--- Текст документа ---
^^^^^^^^^^^^^^^^

На днях продолжу речь свою, сегодня начатую.

Копии тех писем отправлю завтра посылкой в холсте, с другими приложениями.

Получил я ассирийские письмена и сумерийский гимн. Весьма благодарен за присылку, а учености г. Никольского изумляюсь и уважаю, единственный во всей России знаток такого интересного дела. Но поскольку я не мог ничего из этого извлечь по роду своих занятий, то я, согласно Вашему желанию, выраженному в письме, представил сей важный труд – в Казанскую духовную Академию.

22

17 февраля 1884 года.

Господь посещает нашего татарского священника Василия Тимофеева тяжкими испытаниями. В прошлом году он похоронил своего старшего 18-летнего сына Василия, который был уже в 8-м классе гимназии, помогал отцу своему в печатании татарских переводов и располагался поступить в Академию. Едва миновал год по смерти сына, как на днях умерла жена отца Василия, которая много трудов понесла, особенно в первые годы крещено-татарской школы, сама готовя пищу и хлеб для воспитанников, которых было не менее 20, а иногда до 30–40 человек, и надорвала свои силы; она вообще была в последние годы хила здоровьем и померла от чахотки. Одно утешение: егоже любит Господь наказует, биет же всякаго сына, егоже приемлет. О. Василия подкрепляет вера и крепкое религиозное чувство. Но у него дети, – дочь лет 17, кончившая курс в училище девиц духовного звания, и два сына 15 и 5 лет.

О. Василий трудится на своем поприще уже 21 год, отдавая свои силы и свою душу на христианское просвещение своего народа: он, конечно, и впредь не престанет вести эту трудовую жизнь. Но во всяком случае, нужно его ободрить формальным и положительным обеспечением его будущности и его детей, именно: так как его заслуги по образованию крещеных татар давно и официально признаны существенными и ценными, то получаемое им по академической службе содержание, около 700 руб. (а по школе он ничего не получает, пользуясь только квартирой), нужно бы обратить в пожизненную ему пенсию, а по смерти его – его детям. Быть может, удобнее и с формальной точки правильнее будет повести это дело от Совета Казанской Академии, но я желал бы наперед знать Ваше по сему мнение.

В № 9 «Церковно-Общественного Вестника» 1884 г. в статьи: «Из Чебоксарского уезда. О деятельности г. Яковлева по образованию чуваш», сделаны на этого почтенного и самоотверженного труженика ядовитые намеки со стороны чувашских переводов. Для людей, не знакомых с делом и, тем более, для не сочувствующих инородческим переводами эта ехидная статья может подать повод к сомнению. Я постараюсь написать на нее опровержение. Но пока это исполнится, я сочел неизлишним сообщить о ней Вам в предупреждение толков и недоразумений.

^^^^^^^^^^^^^^^^

--- Записи набора данных ---
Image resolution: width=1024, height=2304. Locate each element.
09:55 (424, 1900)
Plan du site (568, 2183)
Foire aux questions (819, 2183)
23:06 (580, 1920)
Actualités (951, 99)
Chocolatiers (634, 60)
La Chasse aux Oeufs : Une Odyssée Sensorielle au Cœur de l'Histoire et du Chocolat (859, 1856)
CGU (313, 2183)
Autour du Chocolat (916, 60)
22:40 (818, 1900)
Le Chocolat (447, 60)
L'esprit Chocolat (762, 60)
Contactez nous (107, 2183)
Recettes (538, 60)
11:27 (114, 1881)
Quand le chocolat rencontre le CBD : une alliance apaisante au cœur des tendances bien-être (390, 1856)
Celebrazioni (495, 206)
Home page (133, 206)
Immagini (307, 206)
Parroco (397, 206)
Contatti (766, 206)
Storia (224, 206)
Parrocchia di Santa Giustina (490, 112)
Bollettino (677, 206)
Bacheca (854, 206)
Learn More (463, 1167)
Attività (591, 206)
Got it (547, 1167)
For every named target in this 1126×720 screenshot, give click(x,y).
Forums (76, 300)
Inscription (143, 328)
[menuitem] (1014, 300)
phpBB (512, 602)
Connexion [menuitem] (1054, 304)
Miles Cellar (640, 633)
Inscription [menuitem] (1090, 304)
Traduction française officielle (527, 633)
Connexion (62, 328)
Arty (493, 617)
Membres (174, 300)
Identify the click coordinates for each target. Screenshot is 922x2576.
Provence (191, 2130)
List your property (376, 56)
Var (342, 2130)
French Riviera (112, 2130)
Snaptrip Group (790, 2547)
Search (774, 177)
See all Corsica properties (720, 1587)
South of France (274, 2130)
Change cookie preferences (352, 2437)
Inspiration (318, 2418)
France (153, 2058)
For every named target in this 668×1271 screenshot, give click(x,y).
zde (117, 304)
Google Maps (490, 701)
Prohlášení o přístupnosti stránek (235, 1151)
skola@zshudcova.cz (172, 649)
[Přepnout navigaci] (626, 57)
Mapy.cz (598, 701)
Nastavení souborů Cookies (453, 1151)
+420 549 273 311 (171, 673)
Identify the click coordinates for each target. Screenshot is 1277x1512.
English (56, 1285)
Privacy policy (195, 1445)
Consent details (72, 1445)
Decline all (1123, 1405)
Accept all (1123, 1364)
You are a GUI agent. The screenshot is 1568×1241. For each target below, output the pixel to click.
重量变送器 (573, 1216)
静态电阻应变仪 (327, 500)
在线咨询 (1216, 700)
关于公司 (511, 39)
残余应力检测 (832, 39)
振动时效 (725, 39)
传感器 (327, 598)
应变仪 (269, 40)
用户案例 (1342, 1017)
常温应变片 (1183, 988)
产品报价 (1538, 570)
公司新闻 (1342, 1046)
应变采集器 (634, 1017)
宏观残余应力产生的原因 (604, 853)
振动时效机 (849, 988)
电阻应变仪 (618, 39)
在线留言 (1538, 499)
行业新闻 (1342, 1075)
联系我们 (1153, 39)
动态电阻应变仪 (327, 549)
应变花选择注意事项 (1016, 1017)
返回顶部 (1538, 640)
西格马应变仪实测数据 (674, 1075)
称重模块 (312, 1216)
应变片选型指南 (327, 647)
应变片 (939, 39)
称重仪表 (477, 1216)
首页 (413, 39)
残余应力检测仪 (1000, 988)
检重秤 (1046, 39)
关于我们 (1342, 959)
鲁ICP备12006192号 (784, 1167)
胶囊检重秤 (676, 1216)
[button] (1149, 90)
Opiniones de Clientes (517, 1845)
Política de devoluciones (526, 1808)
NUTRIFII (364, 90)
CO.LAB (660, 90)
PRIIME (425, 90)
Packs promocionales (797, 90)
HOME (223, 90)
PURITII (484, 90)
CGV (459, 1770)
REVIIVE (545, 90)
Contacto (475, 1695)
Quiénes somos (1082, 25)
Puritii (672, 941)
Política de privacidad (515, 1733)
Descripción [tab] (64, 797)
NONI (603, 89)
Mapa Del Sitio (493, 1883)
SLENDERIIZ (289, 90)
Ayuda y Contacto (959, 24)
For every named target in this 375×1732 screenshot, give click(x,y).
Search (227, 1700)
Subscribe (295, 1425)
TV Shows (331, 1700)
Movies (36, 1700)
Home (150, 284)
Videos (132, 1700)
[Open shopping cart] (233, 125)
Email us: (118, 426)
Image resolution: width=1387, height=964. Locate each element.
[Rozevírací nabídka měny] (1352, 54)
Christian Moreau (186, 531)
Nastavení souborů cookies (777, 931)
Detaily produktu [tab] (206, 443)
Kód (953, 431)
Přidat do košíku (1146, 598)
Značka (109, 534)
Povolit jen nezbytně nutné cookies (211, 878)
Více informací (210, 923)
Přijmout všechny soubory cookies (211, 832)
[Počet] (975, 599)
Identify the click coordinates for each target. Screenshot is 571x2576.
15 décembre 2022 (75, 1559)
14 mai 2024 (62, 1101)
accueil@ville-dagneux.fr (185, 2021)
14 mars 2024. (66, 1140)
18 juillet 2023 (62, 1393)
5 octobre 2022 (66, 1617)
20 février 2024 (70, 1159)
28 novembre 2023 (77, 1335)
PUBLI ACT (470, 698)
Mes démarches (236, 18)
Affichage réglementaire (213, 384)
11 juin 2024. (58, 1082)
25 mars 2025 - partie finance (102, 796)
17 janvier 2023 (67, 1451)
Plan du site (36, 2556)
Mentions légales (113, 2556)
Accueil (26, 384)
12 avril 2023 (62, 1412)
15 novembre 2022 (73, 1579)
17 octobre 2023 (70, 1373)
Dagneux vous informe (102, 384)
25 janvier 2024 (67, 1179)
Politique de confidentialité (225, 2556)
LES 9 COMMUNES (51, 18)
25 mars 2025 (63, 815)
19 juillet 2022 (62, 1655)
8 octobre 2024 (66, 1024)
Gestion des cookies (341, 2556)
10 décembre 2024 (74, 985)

^^^^^^^^^^^^^^^^

--- Что сделать ---
A. Объясните по письму, почему автор предлагает обратить академическое содержание о. Василия в пожизненную пенсию. Уложитесь в одно–три предложения.
B. Соответствуют ли письму утверждения (i), (ii), (iii)? На каждое ответьте «да» или «нет» и приведите решающие слова письма точной цитатой.
(i) Старший сын о. Василия учился в 8-м классе гимназии.
(ii) За работу в школе о. Василий получает около 700 руб.
(iii) Автор уже написал опровержение на статью в «Церковно-Общественном Вестнике».
C. Сколько лет, согласно письму, о. Василий трудится на своем поприще?

--- Ответы к заданиям ---
A. Заслуги о. Василия по образованию крещеных татар давно и официально признаны существенными и ценными. Его нужно ободрить формальным и положительным обеспечением будущности его и его детей. За работу в школе он ничего не получает, пользуясь только квартирой.

B.
(i) Да: «который был уже в 8-м классе гимназии».
(ii) Нет: «а по школе он ничего не получает, пользуясь только квартирой».
(iii) Нет: «Я постараюсь написать на нее опровержение».

C. 21 год.